- Everett Township, Michigan Location within the state of Michigan Everett Township, Michigan Everett Township, Michigan (the United States)
- Coordinates: 43°31′0″N 85°44′52″W﻿ / ﻿43.51667°N 85.74778°W
- Country: United States
- State: Michigan
- County: Newaygo

Area
- • Total: 35.8 sq mi (92.7 km^{2})
- • Land: 35.6 sq mi (92.1 km^{2})
- • Water: 0.23 sq mi (0.6 km^{2})
- Elevation: 866 ft (264 m)

Population (2020)
- • Total: 1,978
- • Density: 55.6/sq mi (21.5/km^{2})
- Time zone: UTC-5 (Eastern (EST))
- • Summer (DST): UTC-4 (EDT)
- FIPS code: 26-26700
- GNIS feature ID: 1626256
- Website: http://www.everetttownship.com/

= Everett Township, Michigan =

Everett Township is a civil township of Newaygo County in the U.S. state of Michigan. As of the 2020 census, the township population was 1,978.

==Geography==
According to the United States Census Bureau, the township has a total area of 35.8 sqmi, of which 35.6 sqmi is land and 0.2 sqmi (0.67%) is water.

==Demographics==
As of the census of 2000, there were 1,985 people, 706 households, and 537 families residing in the township. The population density was 55.8 PD/sqmi. There were 894 housing units at an average density of 25.1 /sqmi. The racial makeup of the township was 93.50% White, 3.12% African American, 0.60% Native American, 0.05% Asian, 1.11% from other races, and 1.61% from two or more races. Hispanic or Latino of any race were 2.72% of the population.

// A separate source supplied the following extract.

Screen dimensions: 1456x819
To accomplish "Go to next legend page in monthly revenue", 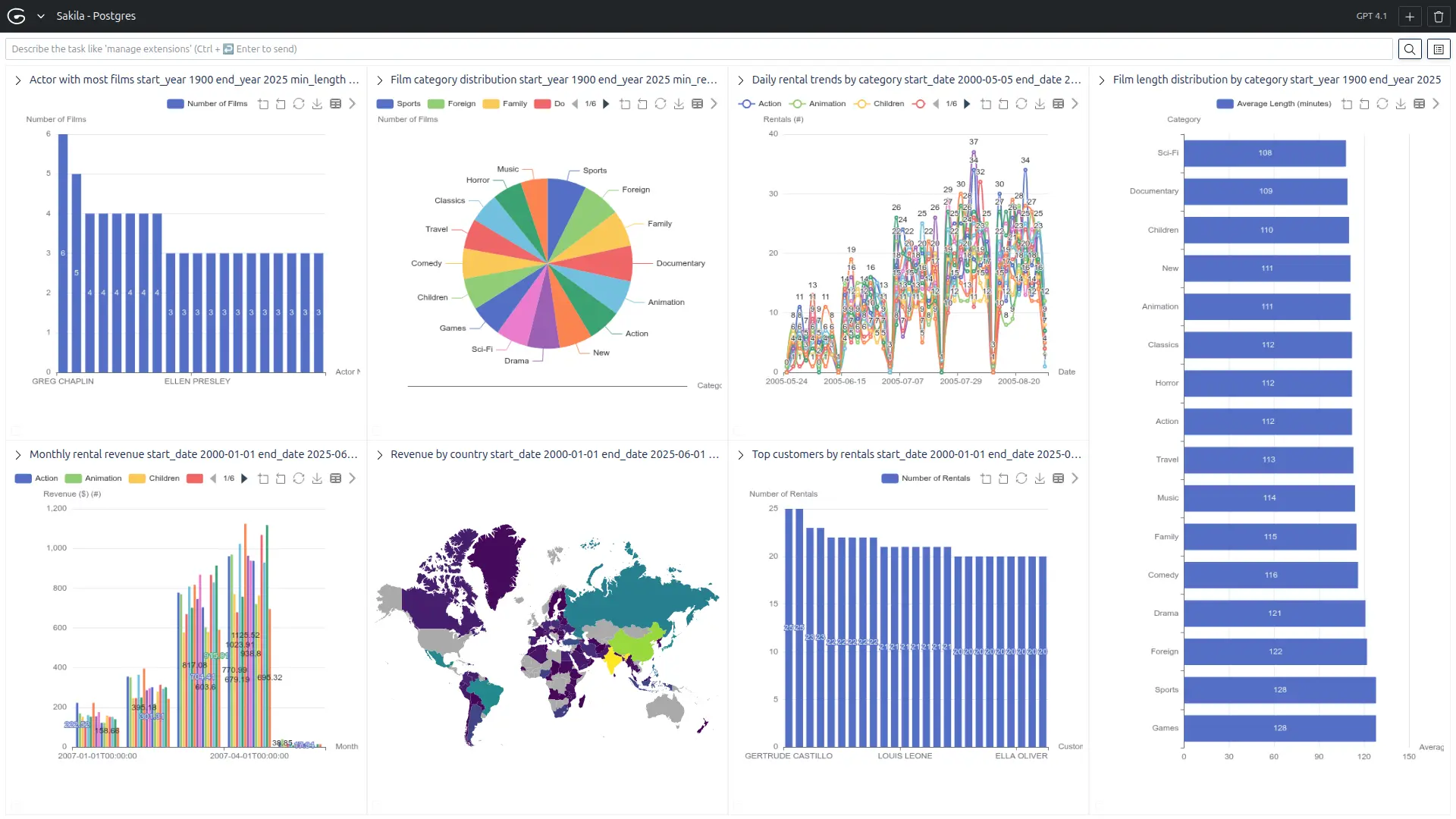I will [x=244, y=479].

There were 706 households, out of which 37.0% had children under the age of 18 living with them, 59.2% were married couples living together, 11.9% had a female householder with no husband present, and 23.8% were non-families. 18.3% of all households were made up of individuals, and 5.2% had someone living alone who was 65 years of age or older. The average household size was 2.80 and the average family size was 3.17.

In the township the population was spread out, with 31.4% under the age of 18, 7.0% from 18 to 24, 27.6% from 25 to 44, 25.7% from 45 to 64, and 8.4% who were 65 years of age or older. The median age was 36 years. For every 100 females, there were 101.3 males. For every 100 females age 18 and over, there were 97.7 males.

The median income for a household in the township was $35,000, and the median income for a family was $36,067. Males had a median income of $31,667 versus $20,508 for females. The per capita income for the township was $14,164. About 13.7% of families and 16.2% of the population were below the poverty line, including 18.0% of those under age 18 and 13.1% of those age 65 or over.